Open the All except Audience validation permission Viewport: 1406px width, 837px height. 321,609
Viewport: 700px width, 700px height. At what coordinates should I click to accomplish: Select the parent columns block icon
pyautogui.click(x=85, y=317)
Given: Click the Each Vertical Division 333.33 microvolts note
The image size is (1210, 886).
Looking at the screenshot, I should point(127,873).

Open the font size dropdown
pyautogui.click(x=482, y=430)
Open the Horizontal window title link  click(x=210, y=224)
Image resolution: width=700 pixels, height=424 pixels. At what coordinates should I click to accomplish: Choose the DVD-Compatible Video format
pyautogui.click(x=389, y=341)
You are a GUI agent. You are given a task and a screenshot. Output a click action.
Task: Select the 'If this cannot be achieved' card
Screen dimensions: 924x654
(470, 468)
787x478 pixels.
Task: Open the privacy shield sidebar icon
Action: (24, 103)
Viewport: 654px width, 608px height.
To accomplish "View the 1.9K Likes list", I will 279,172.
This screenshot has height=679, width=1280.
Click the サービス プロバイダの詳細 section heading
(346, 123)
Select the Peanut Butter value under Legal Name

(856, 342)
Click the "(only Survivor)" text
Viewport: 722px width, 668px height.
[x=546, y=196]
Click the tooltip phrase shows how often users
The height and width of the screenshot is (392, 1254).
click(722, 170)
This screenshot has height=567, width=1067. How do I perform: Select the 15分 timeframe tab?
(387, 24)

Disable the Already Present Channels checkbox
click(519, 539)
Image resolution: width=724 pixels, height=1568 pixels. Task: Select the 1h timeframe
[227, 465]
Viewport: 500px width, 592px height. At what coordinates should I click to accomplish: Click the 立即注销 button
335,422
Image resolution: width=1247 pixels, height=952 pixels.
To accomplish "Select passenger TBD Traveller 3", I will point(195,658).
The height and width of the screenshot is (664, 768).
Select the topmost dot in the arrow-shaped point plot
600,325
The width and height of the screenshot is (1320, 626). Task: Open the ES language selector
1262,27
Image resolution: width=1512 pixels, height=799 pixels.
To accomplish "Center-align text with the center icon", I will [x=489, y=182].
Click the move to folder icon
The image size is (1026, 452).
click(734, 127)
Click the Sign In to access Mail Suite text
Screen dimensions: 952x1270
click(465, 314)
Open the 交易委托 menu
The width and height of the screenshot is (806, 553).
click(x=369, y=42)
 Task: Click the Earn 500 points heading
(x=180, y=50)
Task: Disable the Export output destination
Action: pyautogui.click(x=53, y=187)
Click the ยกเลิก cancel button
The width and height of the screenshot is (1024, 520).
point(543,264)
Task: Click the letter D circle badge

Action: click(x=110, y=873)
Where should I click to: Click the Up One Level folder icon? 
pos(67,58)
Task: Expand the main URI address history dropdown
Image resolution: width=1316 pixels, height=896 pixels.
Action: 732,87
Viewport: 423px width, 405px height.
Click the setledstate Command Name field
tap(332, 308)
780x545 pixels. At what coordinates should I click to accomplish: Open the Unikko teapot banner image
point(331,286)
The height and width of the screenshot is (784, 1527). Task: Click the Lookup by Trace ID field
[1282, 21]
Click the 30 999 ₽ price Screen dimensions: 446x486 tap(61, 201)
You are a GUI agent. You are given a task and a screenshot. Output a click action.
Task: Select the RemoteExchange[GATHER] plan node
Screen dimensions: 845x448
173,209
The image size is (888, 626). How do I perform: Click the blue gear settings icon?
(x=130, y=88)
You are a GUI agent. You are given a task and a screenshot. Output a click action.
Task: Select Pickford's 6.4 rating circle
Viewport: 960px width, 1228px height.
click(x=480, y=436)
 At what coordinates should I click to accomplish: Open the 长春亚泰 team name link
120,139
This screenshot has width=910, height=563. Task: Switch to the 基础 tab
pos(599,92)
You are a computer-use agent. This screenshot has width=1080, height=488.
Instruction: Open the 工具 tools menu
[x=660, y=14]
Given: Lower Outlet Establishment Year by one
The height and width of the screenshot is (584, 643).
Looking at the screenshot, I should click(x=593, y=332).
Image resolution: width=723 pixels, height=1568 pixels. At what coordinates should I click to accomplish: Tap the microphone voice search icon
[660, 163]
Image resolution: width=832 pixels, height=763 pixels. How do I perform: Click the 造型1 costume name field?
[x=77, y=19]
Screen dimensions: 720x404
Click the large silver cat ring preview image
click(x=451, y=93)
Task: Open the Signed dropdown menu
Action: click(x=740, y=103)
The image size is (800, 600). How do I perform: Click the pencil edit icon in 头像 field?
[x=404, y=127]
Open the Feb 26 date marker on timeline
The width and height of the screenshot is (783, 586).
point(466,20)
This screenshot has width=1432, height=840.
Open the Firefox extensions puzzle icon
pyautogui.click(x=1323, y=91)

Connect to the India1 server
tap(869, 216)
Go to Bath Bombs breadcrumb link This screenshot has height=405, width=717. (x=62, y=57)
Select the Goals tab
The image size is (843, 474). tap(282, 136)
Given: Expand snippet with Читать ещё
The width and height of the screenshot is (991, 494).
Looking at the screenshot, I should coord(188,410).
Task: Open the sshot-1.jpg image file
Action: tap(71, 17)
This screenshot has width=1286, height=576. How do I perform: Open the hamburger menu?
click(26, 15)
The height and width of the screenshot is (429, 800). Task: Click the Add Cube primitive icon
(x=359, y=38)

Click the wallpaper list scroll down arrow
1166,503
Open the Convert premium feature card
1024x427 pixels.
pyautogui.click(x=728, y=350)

## Task
Each line from the top of the material above through the line with "This screenshot has height=679, width=1280." must be echoed exactly, and no other line.

## Answer
Open the All except Audience validation permission Viewport: 1406px width, 837px height. 321,609
Viewport: 700px width, 700px height. At what coordinates should I click to accomplish: Select the parent columns block icon
pyautogui.click(x=85, y=317)
Given: Click the Each Vertical Division 333.33 microvolts note
The image size is (1210, 886).
Looking at the screenshot, I should point(127,873).

Open the font size dropdown
pyautogui.click(x=482, y=430)
Open the Horizontal window title link  click(x=210, y=224)
Image resolution: width=700 pixels, height=424 pixels. At what coordinates should I click to accomplish: Choose the DVD-Compatible Video format
pyautogui.click(x=389, y=341)
You are a GUI agent. You are given a task and a screenshot. Output a click action.
Task: Select the 'If this cannot be achieved' card
Screen dimensions: 924x654
(470, 468)
787x478 pixels.
Task: Open the privacy shield sidebar icon
Action: (24, 103)
Viewport: 654px width, 608px height.
To accomplish "View the 1.9K Likes list", I will 279,172.
This screenshot has height=679, width=1280.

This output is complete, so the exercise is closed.